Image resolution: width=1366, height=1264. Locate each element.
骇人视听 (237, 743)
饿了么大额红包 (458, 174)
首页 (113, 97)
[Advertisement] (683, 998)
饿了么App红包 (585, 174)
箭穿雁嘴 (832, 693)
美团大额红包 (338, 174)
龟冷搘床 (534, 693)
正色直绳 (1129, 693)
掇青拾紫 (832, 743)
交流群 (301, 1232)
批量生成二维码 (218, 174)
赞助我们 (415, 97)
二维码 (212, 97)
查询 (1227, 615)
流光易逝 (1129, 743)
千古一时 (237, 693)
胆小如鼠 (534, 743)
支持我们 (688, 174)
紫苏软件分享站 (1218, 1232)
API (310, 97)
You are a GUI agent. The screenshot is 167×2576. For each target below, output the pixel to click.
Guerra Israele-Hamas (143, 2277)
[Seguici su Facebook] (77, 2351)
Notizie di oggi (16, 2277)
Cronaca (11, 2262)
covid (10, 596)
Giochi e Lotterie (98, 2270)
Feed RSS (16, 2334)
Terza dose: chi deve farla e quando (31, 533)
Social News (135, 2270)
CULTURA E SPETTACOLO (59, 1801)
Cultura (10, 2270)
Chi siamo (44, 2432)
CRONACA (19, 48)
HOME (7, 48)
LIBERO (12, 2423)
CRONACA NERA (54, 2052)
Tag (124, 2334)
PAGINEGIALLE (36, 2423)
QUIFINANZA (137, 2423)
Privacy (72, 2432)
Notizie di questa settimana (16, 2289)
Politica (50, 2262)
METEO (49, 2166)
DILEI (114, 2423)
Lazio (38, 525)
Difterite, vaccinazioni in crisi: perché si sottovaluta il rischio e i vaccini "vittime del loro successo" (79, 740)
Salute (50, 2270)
___
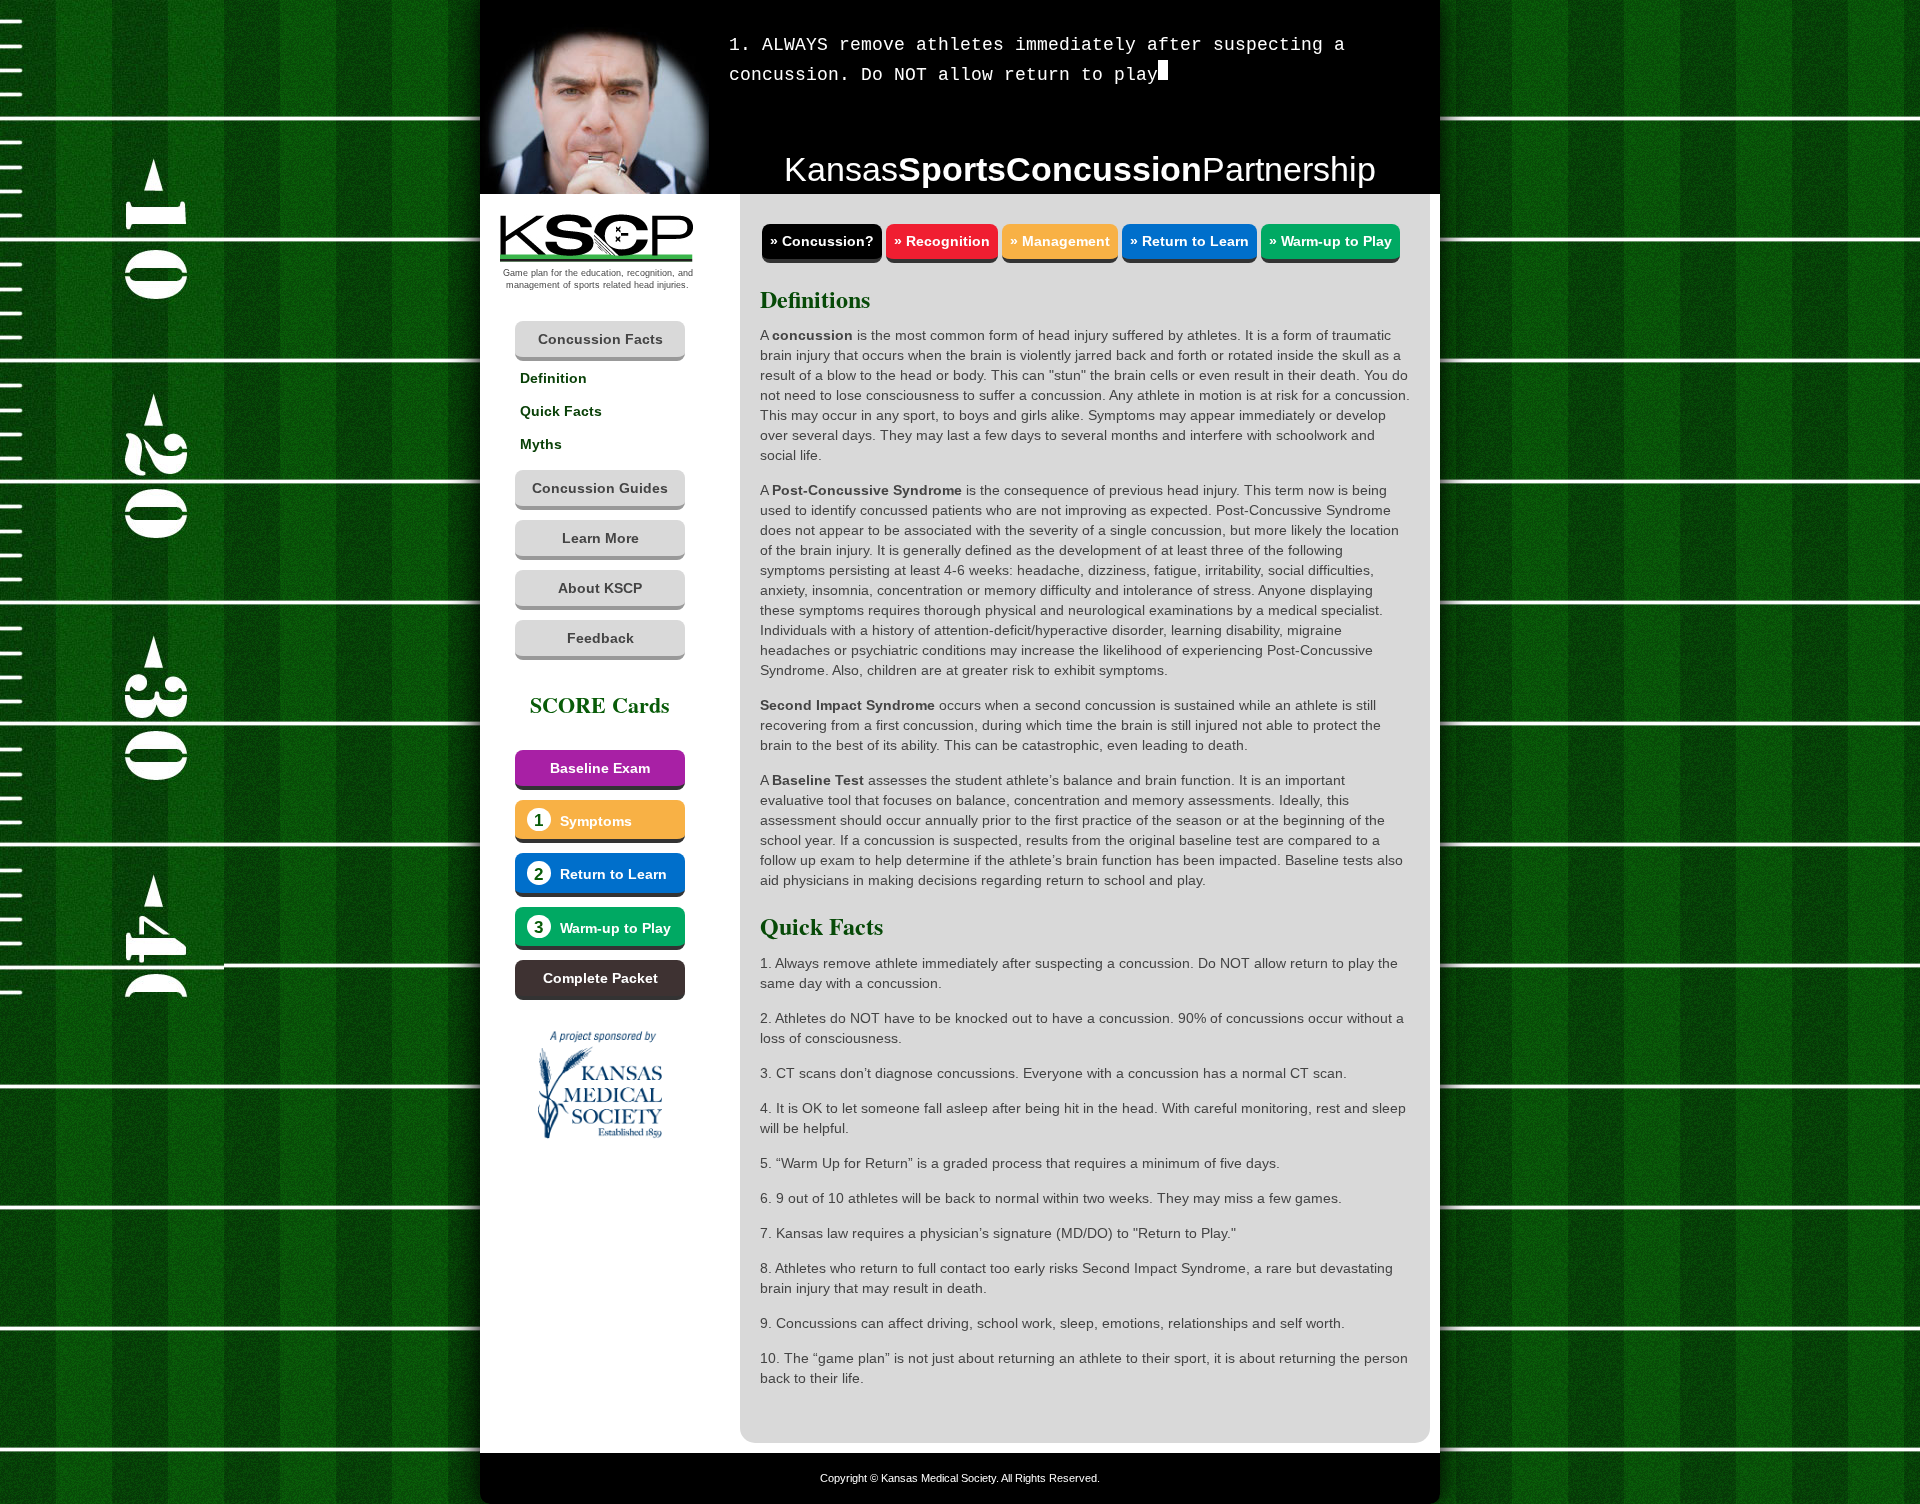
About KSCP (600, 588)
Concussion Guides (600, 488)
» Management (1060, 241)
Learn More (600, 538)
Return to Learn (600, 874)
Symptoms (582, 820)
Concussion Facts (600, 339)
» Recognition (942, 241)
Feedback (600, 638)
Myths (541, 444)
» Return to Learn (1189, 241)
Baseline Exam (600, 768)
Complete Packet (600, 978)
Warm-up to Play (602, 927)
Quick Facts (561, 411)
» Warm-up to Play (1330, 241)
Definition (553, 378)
___
Starting at the line that contains "[Seguici su Facebook] (77, 2351)" and stopping after the line that contains "Salute (50, 2270)", write out every line exactly as it appears above, and no other line.

### TASK SOLUTION
[Seguici su Facebook] (77, 2351)
Notizie di oggi (16, 2277)
Cronaca (11, 2262)
covid (10, 596)
Giochi e Lotterie (98, 2270)
Feed RSS (16, 2334)
Terza dose: chi deve farla e quando (31, 533)
Social News (135, 2270)
CULTURA E SPETTACOLO (59, 1801)
Cultura (10, 2270)
Chi siamo (44, 2432)
CRONACA (19, 48)
HOME (7, 48)
LIBERO (12, 2423)
CRONACA NERA (54, 2052)
Tag (124, 2334)
PAGINEGIALLE (36, 2423)
QUIFINANZA (137, 2423)
Privacy (72, 2432)
Notizie di questa settimana (16, 2289)
Politica (50, 2262)
METEO (49, 2166)
DILEI (114, 2423)
Lazio (38, 525)
Difterite, vaccinazioni in crisi: perché si sottovaluta il rischio e i vaccini "vittime del loro successo" (79, 740)
Salute (50, 2270)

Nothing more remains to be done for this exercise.